You Too Can Have a Pass Rate Like Mine by Swati Sudarsan

Year after year, the kids come to me just as dense as the ones before. They shuffle into their seats, avoiding the desk obscured by a branch that reaches in through the window. I try seating the good kids like a chess board, with the troublemakers squashed in between. When autumn hushes off rain, the kids make puddles of stunts. Ayla only drinks water she collects in cicada shells from the branch. Marvin staples his fingers together. He screams and I tell him, I understand the extremes you’d go to just to feel something. He smiles as he limps to the school nurse, though it’s his finger that’s bleeding. I guess the kids like jokes. I tell them, There once was a student who snorted lines of sour skittle dust and got the whole class hooked. Now she’s an adult with chronic nose bleeds, and when her girlfriend kisses her the blood tastes like sour green apples. The kids laugh so hard they squelch, and for those few minutes they stop giving each other wet willies. 

Then it’s test week, and the kids are drooling because the class next door has a pizza party.

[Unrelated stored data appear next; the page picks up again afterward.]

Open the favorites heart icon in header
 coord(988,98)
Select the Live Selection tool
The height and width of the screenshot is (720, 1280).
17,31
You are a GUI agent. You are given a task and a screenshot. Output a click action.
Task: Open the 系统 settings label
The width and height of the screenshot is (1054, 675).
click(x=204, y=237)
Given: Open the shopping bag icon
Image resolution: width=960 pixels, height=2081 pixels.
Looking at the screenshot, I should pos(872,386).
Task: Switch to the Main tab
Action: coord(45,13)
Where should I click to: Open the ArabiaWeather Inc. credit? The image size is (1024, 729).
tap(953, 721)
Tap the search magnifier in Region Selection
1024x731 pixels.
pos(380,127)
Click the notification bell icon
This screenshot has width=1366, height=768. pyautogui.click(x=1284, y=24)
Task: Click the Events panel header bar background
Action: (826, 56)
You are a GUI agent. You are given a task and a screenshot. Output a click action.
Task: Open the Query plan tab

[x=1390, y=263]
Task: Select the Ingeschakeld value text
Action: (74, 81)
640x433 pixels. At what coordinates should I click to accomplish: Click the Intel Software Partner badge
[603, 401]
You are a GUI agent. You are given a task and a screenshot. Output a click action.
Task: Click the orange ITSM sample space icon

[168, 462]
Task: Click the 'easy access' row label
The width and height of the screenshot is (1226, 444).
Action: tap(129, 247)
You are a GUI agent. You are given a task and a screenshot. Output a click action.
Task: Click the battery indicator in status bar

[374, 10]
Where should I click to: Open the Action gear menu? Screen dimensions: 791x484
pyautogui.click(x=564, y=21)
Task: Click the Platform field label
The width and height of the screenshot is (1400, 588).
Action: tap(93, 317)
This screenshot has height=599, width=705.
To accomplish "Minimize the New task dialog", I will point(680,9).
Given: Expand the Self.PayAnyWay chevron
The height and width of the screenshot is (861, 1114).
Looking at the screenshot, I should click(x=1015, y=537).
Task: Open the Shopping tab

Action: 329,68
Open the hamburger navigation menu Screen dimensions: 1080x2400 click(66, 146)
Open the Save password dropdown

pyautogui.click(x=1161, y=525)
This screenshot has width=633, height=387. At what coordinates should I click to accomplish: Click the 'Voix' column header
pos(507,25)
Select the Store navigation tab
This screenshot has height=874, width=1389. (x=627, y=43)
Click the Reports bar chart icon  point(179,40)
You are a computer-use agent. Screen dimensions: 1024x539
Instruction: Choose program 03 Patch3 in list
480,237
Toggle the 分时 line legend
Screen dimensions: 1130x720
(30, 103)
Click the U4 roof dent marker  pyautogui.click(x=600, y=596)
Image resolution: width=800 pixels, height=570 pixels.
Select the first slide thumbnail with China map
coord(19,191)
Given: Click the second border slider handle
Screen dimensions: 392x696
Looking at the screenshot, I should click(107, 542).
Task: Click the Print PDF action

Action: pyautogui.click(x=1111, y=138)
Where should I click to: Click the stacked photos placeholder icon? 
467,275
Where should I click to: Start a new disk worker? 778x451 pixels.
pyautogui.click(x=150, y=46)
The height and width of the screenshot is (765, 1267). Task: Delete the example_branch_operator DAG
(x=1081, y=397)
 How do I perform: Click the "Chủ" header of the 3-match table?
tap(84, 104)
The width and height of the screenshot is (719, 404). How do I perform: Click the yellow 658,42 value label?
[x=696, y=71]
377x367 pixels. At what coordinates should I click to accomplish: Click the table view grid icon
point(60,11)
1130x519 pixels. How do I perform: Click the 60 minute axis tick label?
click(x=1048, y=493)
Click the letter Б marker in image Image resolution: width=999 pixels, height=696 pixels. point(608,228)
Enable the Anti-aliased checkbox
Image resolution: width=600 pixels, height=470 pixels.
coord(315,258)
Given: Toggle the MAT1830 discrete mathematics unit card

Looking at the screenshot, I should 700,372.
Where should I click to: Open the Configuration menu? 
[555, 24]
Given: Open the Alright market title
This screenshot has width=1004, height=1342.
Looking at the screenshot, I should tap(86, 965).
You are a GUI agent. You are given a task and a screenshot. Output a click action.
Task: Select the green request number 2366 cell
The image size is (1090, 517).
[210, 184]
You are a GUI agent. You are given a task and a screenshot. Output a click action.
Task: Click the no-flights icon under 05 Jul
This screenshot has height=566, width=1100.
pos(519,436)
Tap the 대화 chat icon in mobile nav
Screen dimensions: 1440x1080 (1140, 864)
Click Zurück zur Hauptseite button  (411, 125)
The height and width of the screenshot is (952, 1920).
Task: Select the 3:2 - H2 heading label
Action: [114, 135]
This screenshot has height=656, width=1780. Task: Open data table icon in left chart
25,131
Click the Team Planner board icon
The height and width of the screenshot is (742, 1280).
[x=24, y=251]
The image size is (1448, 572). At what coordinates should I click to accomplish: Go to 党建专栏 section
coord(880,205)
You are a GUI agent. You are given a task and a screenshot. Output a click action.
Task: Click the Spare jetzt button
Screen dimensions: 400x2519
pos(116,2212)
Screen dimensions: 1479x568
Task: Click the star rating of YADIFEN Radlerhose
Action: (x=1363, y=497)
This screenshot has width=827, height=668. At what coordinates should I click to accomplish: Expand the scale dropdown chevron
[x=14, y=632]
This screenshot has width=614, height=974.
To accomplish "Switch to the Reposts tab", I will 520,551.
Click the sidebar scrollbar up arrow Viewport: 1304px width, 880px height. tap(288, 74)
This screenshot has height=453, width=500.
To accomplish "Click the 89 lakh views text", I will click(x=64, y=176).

I tell them to be glad they’re not taking their exam in silence. Five years ago, I say, the whole school took tests at the same time and it got so quiet they began to hear their organs gurgling, blood pumping, and the scratch of their thigh skin on their chairs. It was so quiet that when the teacher dropped her pencil, the kids’ eyeballs started vibrating. To this day, they have never stopped hallucinating. The kids gulp in unison, and it sounds like a jawbreaker shattering. For the rest of the year, the kids startle if they can hear themselves breathing. They focus best when the real world keeps churning, and on school-wide test days, we have the custodian play his ukelele while the kids bubble in Scantron sheets. In June, for the first time, no one is held back. Only Marvin has to go to summer school, but that’s because his hand can no longer hold a pencil.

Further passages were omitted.